Pernyataan Komjen Syafrudin itu dibenarkan oleh Ketua Dewan Pertimbangan Majelis Ulama Indonesia (MUI) Prof HM Din Syamsuddin. Menurut mantan Ketua Umum MUI itu, siapa pun, agar berhati-hati dalam memberikan penilaian. Jika sudah memberikan penilaian, ungkap Din, tak jarang membuat penilai terjebak kepada relativitas dan kenisbian. Parameter penelitian kerap selalu disandarkan kepada pihak penilai, yang bisa saja berbeda dengan pihak lainnya.
“Mungkin dia punya parameter yang lain, begini saja sedikit sudah dianggap radikal. Padahal itu masih dalam kewajaran,” ungkap Din saat ditemui di Kantor Center for Dialogue and Cooperation among Civilizations (CDCC), Kebayoran Baru, Jakarta Selatan.

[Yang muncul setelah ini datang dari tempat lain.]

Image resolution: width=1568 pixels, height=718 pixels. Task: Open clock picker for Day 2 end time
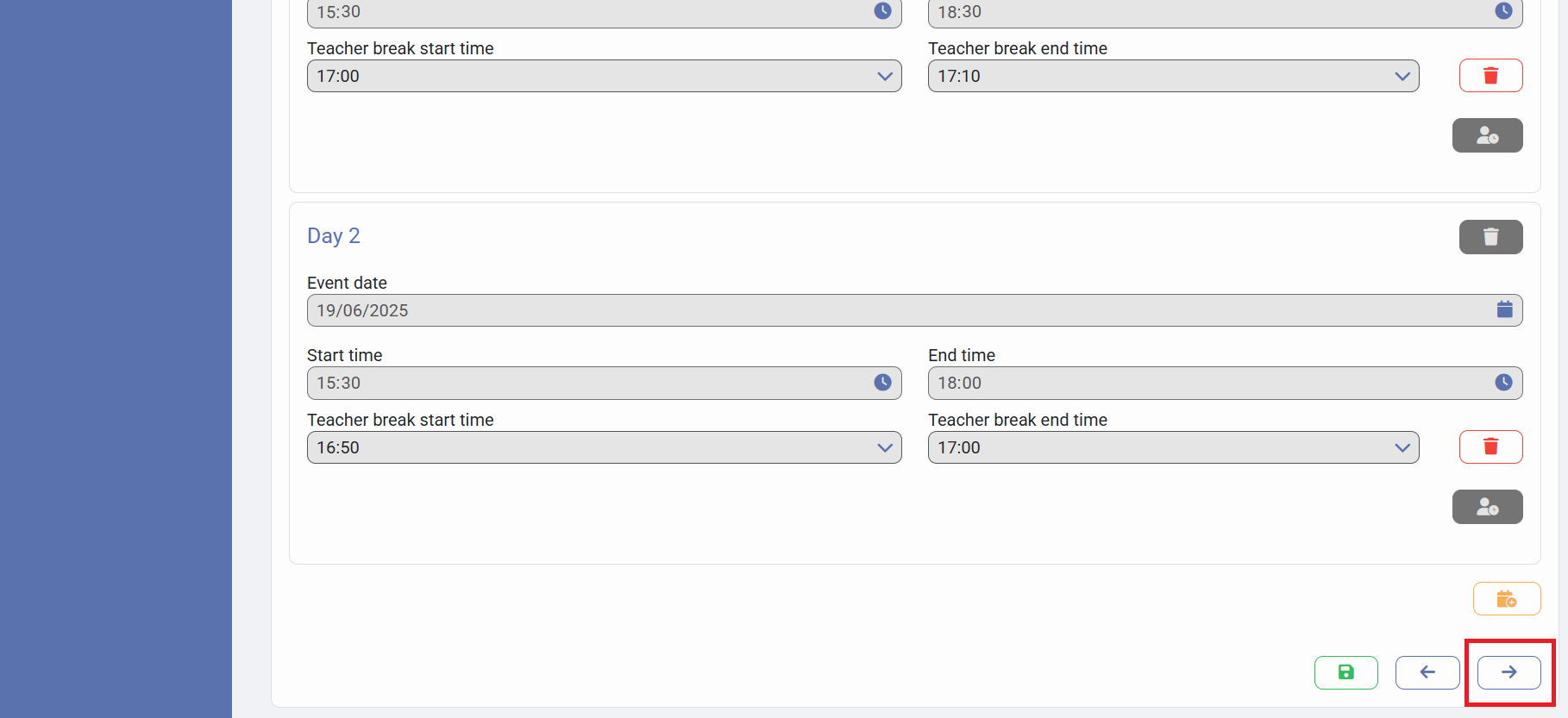[x=1503, y=383]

Penelitian tersebut, masih kata Din, dapat menimbulkan keresahan di tengah masyarakat dan kecemasan terhadap masjid lainnya. Oleh karenanya menurut mantan Ketua Umum PP Muhammadiyah tersebut, hal itu dapat dianggap mengganggu kerukunan.
“Ini yang disebut bisa mengganggu kerukunan dan sebaiknya hal-hal seperti itu (dihindari), tempat ibadah mana pun, agama mana pun,” kata Din.
Protes dari Daerah
Protes mengenai penelitian P3M pun datang dari daerah. Sebuah organisasi Islam berbasis di Solo, The Islamic Study and Action Center (ISAC), menganggap penelitian yang dipublikasikan tersebut bisa menekan dan membuat tidak nyaman para Mubaligh saat menyampaikan khutbahnya.
ISAC mengingatkan, tugas penelitian seharusnya mampu memberikan informasi, evaluasi dan perbaikan atas hasil penelitiannya—dalam hal ini, baik evaluasi terhadap isi materi khutbah, karakter Mubaligh, manajemen takmir masjid maupun peran instansi lainnya yang terkait
“Takmir masjid, mubaligh, seharusnya diberitahu oleh peneliti, baik langsung maupun tak langsung guna implementasi rekomendasi hasil penelitian, bukan dibiarkan liar informasinya ke publik,” kata Sekretaris ISAC, Endro Sudarsono kepada Salam-Online, Rabu (11/7).
ISAC menilai penelitian terhadap masjid itu mengesankan seolah-olah hanya umat Islam yang intoleran dan radikal. ISAC juga mengungkapkan belum mendengar dari jamaah yang mendengarkan khutbah tersebut melaporkan kepada lembaga yang kompeten seperti MUI, Polri maupun Kejaksaan, sebagai pihak yang merasa dirugikan.
Jangan Baper
Sedikit berbeda dengan yang lainnya, Ketua Ikatan Cendekiawan Muslim Indonesia (ICMI) Prof Dr Jimly Asshiddiqie mengatakan hasil penelitian P3M adalah hal yang biasa. Umat Islam, menurutnya, tak perlu tersinggung atau dengan bahasa yang Jimly gunakan tidak Bawa Perasaan (Baper).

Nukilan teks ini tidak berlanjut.